| OBJECTIVE |
In the lines below, change "Feature Flags" to "Release Toggles" and leave everything else unchanged.

[Lines for locating words and elements]
-- Start --

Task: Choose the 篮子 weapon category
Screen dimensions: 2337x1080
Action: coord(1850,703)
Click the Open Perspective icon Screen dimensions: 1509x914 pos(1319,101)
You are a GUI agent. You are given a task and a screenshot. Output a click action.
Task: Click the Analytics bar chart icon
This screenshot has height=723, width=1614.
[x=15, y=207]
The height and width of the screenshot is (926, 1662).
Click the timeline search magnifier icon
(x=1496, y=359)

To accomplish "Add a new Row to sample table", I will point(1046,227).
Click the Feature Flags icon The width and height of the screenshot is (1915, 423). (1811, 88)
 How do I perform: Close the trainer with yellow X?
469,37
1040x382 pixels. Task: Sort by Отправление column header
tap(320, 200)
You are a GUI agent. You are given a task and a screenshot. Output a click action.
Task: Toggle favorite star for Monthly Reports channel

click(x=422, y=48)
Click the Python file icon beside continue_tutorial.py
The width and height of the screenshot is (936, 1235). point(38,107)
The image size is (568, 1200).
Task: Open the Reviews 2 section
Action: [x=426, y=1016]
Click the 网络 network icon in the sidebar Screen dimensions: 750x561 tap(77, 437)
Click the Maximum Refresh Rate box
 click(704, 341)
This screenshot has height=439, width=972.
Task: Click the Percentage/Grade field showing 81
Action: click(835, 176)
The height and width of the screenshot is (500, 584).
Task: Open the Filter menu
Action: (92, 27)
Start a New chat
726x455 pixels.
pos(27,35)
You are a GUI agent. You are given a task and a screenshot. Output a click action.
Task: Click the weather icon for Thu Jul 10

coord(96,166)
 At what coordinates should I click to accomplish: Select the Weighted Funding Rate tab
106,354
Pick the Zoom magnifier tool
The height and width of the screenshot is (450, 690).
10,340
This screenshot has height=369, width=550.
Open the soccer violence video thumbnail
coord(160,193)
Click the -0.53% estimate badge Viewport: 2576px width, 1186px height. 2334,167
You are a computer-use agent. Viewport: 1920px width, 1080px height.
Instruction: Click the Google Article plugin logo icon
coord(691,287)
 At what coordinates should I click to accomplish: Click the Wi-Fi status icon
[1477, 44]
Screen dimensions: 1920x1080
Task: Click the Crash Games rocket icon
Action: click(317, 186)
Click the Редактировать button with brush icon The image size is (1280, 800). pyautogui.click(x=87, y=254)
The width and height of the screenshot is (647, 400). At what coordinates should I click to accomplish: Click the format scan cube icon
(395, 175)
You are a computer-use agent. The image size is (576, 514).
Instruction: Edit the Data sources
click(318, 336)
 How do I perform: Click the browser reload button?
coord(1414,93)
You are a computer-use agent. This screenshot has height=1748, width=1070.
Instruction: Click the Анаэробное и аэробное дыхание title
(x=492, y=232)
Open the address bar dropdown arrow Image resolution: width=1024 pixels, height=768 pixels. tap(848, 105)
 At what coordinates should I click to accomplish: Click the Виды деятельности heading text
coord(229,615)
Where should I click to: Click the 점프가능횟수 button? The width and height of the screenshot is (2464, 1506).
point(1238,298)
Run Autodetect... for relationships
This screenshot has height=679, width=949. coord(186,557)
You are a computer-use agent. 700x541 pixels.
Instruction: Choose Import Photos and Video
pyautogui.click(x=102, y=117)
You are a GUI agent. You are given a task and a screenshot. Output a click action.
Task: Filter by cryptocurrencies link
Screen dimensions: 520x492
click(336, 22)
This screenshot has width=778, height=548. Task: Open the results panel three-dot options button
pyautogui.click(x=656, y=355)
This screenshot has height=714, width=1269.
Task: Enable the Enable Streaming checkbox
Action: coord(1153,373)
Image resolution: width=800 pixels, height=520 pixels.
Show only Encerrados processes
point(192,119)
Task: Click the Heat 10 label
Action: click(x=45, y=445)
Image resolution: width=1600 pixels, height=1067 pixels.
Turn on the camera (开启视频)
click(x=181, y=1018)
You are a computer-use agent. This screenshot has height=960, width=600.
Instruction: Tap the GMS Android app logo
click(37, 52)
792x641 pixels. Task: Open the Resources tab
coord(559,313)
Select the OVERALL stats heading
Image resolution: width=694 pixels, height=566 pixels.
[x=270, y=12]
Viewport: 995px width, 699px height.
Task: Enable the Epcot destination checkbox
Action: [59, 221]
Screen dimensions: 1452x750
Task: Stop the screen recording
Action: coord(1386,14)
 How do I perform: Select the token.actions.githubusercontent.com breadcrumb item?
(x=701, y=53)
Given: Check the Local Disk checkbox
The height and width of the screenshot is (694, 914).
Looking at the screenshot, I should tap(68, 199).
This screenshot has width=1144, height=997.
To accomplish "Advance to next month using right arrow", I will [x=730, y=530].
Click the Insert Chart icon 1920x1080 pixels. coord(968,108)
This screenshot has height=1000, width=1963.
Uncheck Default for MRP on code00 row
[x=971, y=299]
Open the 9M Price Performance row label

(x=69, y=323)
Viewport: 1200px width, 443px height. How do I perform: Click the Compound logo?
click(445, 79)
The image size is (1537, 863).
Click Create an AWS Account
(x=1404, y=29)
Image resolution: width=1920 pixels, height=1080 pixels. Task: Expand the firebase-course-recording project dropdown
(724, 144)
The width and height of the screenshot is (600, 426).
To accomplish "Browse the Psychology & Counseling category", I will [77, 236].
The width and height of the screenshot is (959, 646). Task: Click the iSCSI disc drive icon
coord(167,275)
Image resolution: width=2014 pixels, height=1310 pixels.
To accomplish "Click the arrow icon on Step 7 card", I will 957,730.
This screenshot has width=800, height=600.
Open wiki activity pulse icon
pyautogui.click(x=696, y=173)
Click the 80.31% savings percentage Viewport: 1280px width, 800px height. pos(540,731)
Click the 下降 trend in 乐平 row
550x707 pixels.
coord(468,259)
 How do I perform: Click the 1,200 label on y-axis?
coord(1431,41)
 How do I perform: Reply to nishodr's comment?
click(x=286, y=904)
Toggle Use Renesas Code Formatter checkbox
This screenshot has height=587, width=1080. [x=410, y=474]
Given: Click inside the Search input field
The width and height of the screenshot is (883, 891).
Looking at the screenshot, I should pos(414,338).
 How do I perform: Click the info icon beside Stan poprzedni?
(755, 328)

-- End --

| WORKED ANSWER |
Task: Choose the 篮子 weapon category
Screen dimensions: 2337x1080
Action: coord(1850,703)
Click the Open Perspective icon Screen dimensions: 1509x914 pos(1319,101)
You are a GUI agent. You are given a task and a screenshot. Output a click action.
Task: Click the Analytics bar chart icon
This screenshot has height=723, width=1614.
[x=15, y=207]
The height and width of the screenshot is (926, 1662).
Click the timeline search magnifier icon
(x=1496, y=359)

To accomplish "Add a new Row to sample table", I will point(1046,227).
Click the Release Toggles icon The width and height of the screenshot is (1915, 423). (1811, 88)
 How do I perform: Close the trainer with yellow X?
469,37
1040x382 pixels. Task: Sort by Отправление column header
tap(320, 200)
You are a GUI agent. You are given a task and a screenshot. Output a click action.
Task: Toggle favorite star for Monthly Reports channel

click(x=422, y=48)
Click the Python file icon beside continue_tutorial.py
The width and height of the screenshot is (936, 1235). point(38,107)
The image size is (568, 1200).
Task: Open the Reviews 2 section
Action: [x=426, y=1016]
Click the 网络 network icon in the sidebar Screen dimensions: 750x561 tap(77, 437)
Click the Maximum Refresh Rate box
 click(704, 341)
This screenshot has height=439, width=972.
Task: Click the Percentage/Grade field showing 81
Action: click(835, 176)
The height and width of the screenshot is (500, 584).
Task: Open the Filter menu
Action: (92, 27)
Start a New chat
726x455 pixels.
pos(27,35)
You are a GUI agent. You are given a task and a screenshot. Output a click action.
Task: Click the weather icon for Thu Jul 10

coord(96,166)
 At what coordinates should I click to accomplish: Select the Weighted Funding Rate tab
106,354
Pick the Zoom magnifier tool
The height and width of the screenshot is (450, 690).
10,340
This screenshot has height=369, width=550.
Open the soccer violence video thumbnail
coord(160,193)
Click the -0.53% estimate badge Viewport: 2576px width, 1186px height. 2334,167
You are a computer-use agent. Viewport: 1920px width, 1080px height.
Instruction: Click the Google Article plugin logo icon
coord(691,287)
 At what coordinates should I click to accomplish: Click the Wi-Fi status icon
[1477, 44]
Screen dimensions: 1920x1080
Task: Click the Crash Games rocket icon
Action: click(317, 186)
Click the Редактировать button with brush icon The image size is (1280, 800). pyautogui.click(x=87, y=254)
The width and height of the screenshot is (647, 400). At what coordinates should I click to accomplish: Click the format scan cube icon
(395, 175)
You are a computer-use agent. The image size is (576, 514).
Instruction: Edit the Data sources
click(318, 336)
 How do I perform: Click the browser reload button?
coord(1414,93)
You are a computer-use agent. This screenshot has height=1748, width=1070.
Instruction: Click the Анаэробное и аэробное дыхание title
(x=492, y=232)
Open the address bar dropdown arrow Image resolution: width=1024 pixels, height=768 pixels. tap(848, 105)
 At what coordinates should I click to accomplish: Click the Виды деятельности heading text
coord(229,615)
Where should I click to: Click the 점프가능횟수 button? The width and height of the screenshot is (2464, 1506).
point(1238,298)
Run Autodetect... for relationships
This screenshot has height=679, width=949. coord(186,557)
You are a computer-use agent. 700x541 pixels.
Instruction: Choose Import Photos and Video
pyautogui.click(x=102, y=117)
You are a GUI agent. You are given a task and a screenshot. Output a click action.
Task: Filter by cryptocurrencies link
Screen dimensions: 520x492
click(336, 22)
This screenshot has width=778, height=548. Task: Open the results panel three-dot options button
pyautogui.click(x=656, y=355)
This screenshot has height=714, width=1269.
Task: Enable the Enable Streaming checkbox
Action: coord(1153,373)
Image resolution: width=800 pixels, height=520 pixels.
Show only Encerrados processes
point(192,119)
Task: Click the Heat 10 label
Action: click(x=45, y=445)
Image resolution: width=1600 pixels, height=1067 pixels.
Turn on the camera (开启视频)
click(x=181, y=1018)
You are a computer-use agent. This screenshot has height=960, width=600.
Instruction: Tap the GMS Android app logo
click(37, 52)
792x641 pixels. Task: Open the Resources tab
coord(559,313)
Select the OVERALL stats heading
Image resolution: width=694 pixels, height=566 pixels.
[x=270, y=12]
Viewport: 995px width, 699px height.
Task: Enable the Epcot destination checkbox
Action: [59, 221]
Screen dimensions: 1452x750
Task: Stop the screen recording
Action: coord(1386,14)
 How do I perform: Select the token.actions.githubusercontent.com breadcrumb item?
(x=701, y=53)
Given: Check the Local Disk checkbox
The height and width of the screenshot is (694, 914).
Looking at the screenshot, I should tap(68, 199).
This screenshot has width=1144, height=997.
To accomplish "Advance to next month using right arrow", I will [x=730, y=530].
Click the Insert Chart icon 1920x1080 pixels. coord(968,108)
This screenshot has height=1000, width=1963.
Uncheck Default for MRP on code00 row
[x=971, y=299]
Open the 9M Price Performance row label

(x=69, y=323)
Viewport: 1200px width, 443px height. How do I perform: Click the Compound logo?
click(445, 79)
The image size is (1537, 863).
Click Create an AWS Account
(x=1404, y=29)
Image resolution: width=1920 pixels, height=1080 pixels. Task: Expand the firebase-course-recording project dropdown
(724, 144)
The width and height of the screenshot is (600, 426).
To accomplish "Browse the Psychology & Counseling category", I will [77, 236].
The width and height of the screenshot is (959, 646). Task: Click the iSCSI disc drive icon
coord(167,275)
Image resolution: width=2014 pixels, height=1310 pixels.
To accomplish "Click the arrow icon on Step 7 card", I will 957,730.
This screenshot has width=800, height=600.
Open wiki activity pulse icon
pyautogui.click(x=696, y=173)
Click the 80.31% savings percentage Viewport: 1280px width, 800px height. pos(540,731)
Click the 下降 trend in 乐平 row
550x707 pixels.
coord(468,259)
 How do I perform: Click the 1,200 label on y-axis?
coord(1431,41)
 How do I perform: Reply to nishodr's comment?
click(x=286, y=904)
Toggle Use Renesas Code Formatter checkbox
This screenshot has height=587, width=1080. [x=410, y=474]
Given: Click inside the Search input field
The width and height of the screenshot is (883, 891).
Looking at the screenshot, I should pos(414,338).
 How do I perform: Click the info icon beside Stan poprzedni?
(755, 328)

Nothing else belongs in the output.